→ What this task involves: From the data below, retype exactly the lines starting with the one that contains "The height and width of the screenshot is (430, 680)." and ending with the one that contains "You are a computer-use agent. 1009x1176", both included.

Stored items
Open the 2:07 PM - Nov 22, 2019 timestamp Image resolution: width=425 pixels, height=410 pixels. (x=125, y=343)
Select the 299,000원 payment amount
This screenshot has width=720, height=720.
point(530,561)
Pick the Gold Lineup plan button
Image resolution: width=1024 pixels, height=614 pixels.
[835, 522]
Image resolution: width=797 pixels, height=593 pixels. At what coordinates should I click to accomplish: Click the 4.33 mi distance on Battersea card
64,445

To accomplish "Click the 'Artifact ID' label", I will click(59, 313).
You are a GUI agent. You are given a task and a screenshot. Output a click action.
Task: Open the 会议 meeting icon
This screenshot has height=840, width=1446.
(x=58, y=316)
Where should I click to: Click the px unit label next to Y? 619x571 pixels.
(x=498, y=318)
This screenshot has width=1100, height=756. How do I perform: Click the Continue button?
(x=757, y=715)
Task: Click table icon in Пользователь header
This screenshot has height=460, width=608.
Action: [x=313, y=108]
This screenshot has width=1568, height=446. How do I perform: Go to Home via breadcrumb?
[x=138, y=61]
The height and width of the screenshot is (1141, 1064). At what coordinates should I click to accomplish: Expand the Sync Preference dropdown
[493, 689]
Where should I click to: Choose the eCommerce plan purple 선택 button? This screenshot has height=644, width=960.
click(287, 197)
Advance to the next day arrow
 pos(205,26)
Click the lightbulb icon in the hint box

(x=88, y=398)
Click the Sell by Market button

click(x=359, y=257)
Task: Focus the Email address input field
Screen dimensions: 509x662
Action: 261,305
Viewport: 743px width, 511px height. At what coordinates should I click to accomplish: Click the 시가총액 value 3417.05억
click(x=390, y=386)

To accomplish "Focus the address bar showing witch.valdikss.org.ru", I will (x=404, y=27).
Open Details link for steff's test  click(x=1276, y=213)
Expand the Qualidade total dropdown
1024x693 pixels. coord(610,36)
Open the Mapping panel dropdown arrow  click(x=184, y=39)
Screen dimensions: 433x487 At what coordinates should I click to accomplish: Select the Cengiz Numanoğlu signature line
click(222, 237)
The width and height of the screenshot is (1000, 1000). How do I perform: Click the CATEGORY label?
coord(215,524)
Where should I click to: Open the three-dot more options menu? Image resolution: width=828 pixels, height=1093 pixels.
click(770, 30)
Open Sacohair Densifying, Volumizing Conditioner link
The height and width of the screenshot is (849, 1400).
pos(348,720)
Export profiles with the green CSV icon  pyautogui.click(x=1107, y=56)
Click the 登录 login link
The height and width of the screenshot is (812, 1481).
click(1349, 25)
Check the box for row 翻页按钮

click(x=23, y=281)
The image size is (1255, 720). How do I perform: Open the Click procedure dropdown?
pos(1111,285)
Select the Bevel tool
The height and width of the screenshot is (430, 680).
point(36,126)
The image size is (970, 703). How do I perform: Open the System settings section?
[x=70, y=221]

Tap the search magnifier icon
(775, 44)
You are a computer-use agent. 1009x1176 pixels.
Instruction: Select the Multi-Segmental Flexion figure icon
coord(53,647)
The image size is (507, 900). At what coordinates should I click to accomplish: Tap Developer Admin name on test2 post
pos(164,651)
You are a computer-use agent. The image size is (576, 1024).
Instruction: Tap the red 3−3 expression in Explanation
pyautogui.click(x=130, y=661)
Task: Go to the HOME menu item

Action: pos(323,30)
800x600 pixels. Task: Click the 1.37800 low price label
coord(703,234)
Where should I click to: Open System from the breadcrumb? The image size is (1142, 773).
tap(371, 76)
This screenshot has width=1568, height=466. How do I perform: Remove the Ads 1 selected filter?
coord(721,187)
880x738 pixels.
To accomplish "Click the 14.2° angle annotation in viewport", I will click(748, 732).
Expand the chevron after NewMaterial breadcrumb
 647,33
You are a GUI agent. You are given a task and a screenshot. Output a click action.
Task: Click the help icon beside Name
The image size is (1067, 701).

→ Response:
The height and width of the screenshot is (430, 680).
point(36,126)
The image size is (970, 703). How do I perform: Open the System settings section?
[x=70, y=221]

Tap the search magnifier icon
(775, 44)
You are a computer-use agent. 1009x1176 pixels.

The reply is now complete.